Azure Server-Side Encryption:
Azure SSE encrypts managed disks and storage resources, and protects data at rest. By default, encryption employs platform-managed keys, with 256-bit AES encryption being the case.
When using platform-managed keys, Azure automatically controls encryption and decryption. For organizations that can trust Azure in terms of compliance and that are not regulated more strictly, this default configuration suffices for a start.

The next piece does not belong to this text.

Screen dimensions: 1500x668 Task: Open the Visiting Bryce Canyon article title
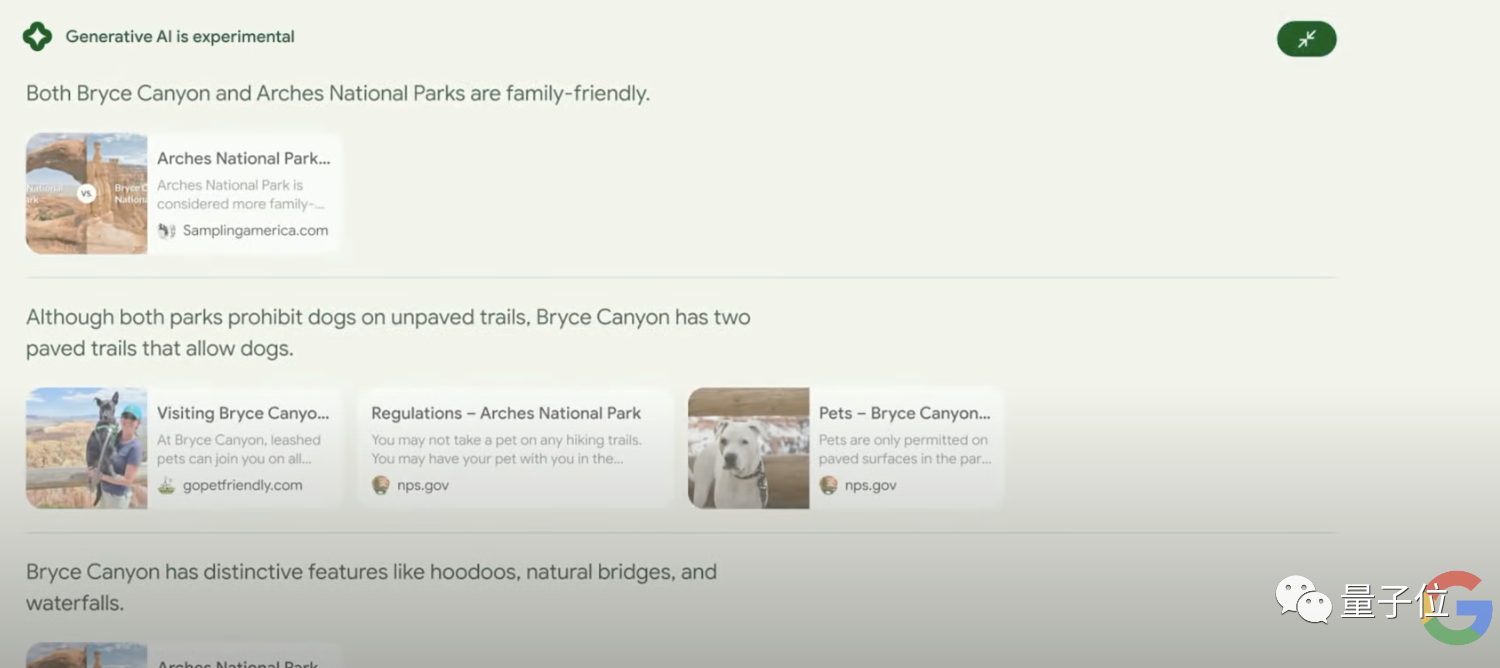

Should stricter requirements apply, resources can be protected with an organization’s internal keys. The keys to the encrypted resources must then be made accessible. The Azure Key Vault affords this accessibility.
Azure Key Vault:
The Azure Key Vault serves the secure storage of and access to confidential information. In the Azure Key Vault you can store API keys, passwords, certificates or keys, for example. Access to the Key Vault is controlled via ACL through identity authentication and access restrictions. Accessing can be read out through detailed logs.
Azure SQL encryption
You can also encrypt SQL databases in Azure. Two different technologies are available for this purpose:
- Transparent Data Encryption (TDE)
- Always Encrypted
TDE encrypts the complete database using an AES algorithm. This encryption protects data at rest against hardware theft and illegal data recovery, for example. Once loaded to the memory, data can be read by any authorized entity (such as administrators or applications). Always Encrypted (a client-side encryption measure) additionally encrypts data “in use”.
Should higher protection be required, Always Encrypted is the solution for performing operations on encrypted SQL databases.
Combined with the aforementioned encryption options, the Azure Key Vault ensures data & information security when operating resources in Azure.